Eine Kolumne von André Lindhorst. Der Kunst im öffentlichen Raum (= KiöR) begegnet man auf Schritt und Tritt – in den Straßen und auf den Plätzen, in den Parks, vor bedeutenden Architekturen oder in den U-Bahnstationen. Die KiöR erzählt von wichtigen Strömungen in der Kunst ebenso wie vom schnelllebigen Zeitgeist und vom rasch wechselnden Kunstgeschmack. Sie ist Teil des Charismas der Stadt. Wir leben mit ihr, doch zumeist nehmen wir kaum Notiz und schlendern achtlos an ihr vorbei.
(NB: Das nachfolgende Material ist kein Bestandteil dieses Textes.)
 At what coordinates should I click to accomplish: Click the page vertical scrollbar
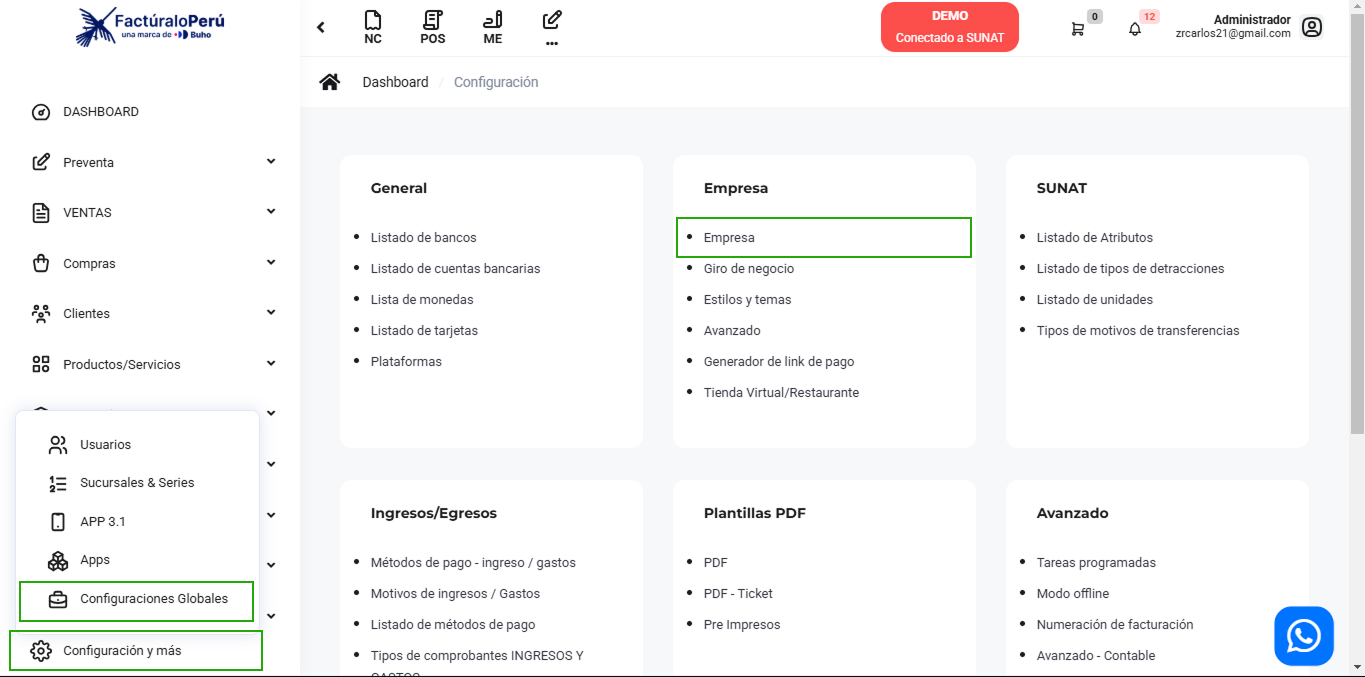(1357, 250)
Dabei ist das Angebot von KiöR Berlins außergewöhnlich und selbst im Vergleich zu Metropolen wie New York, Paris oder London einzigartig. Die Stadt spielt nicht nur beim Thema Graffiti/Urban Art mit in der obersten Liga der großen Metropolen. Was die Objektkunst anbelangt, sprechen Insider sogar von Berlin als Skulpturenhauptstadt. Der Kunsthistoriker Jörg Johnen schrieb:
„Es gibt wohl kaum eine Stadt, die so ein Riesenangebot an extrem konträren öffentlichen Skulpturen zu bieten hat, wie Berlin“.
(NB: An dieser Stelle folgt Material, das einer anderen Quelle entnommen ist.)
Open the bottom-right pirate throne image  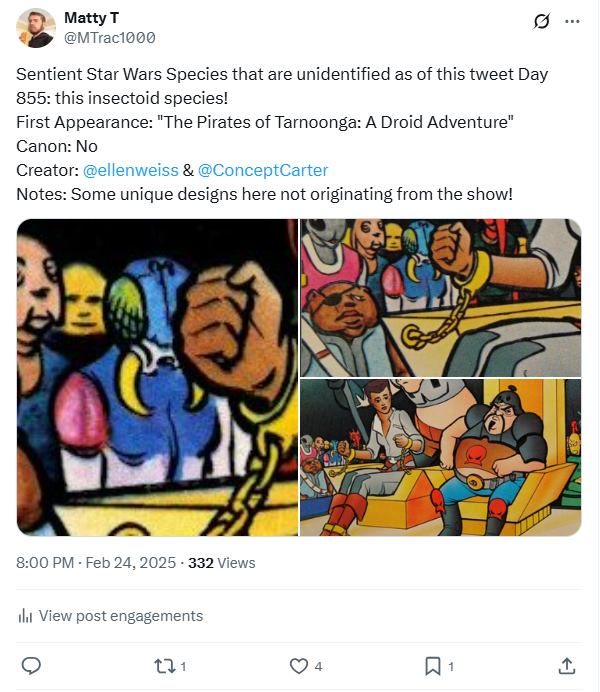(441, 457)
Ob Kinetik, Klang- und Lichtkunst, ob expressive, minimalistische Postionen oder architekturbezogene Kunst – in der KiöR der Stadt sind nahezu alle Tendenzen und avantgardistische Positionen der Gegenwartskunst vertreten. Ein Who Is Who der Weltkunst ab den 1950er Jahren bilden die vielen Namen der beteiligten Künstler: Hans Arp, Max Bill, Alexander Calder, Alexander Camaro, Jochen Gerz, Hans Haacke, Alfred Hrdlicka, Ellsworth Kelly, Per Kirkeby Alf Lechner, Markus Lüpertz, Heinz Mack, Henry Moore, Neo Rauch, Michael Schoenholtz, Richard Serra, Jean Tinguely, Günther Uecker, Hans Uhlmann.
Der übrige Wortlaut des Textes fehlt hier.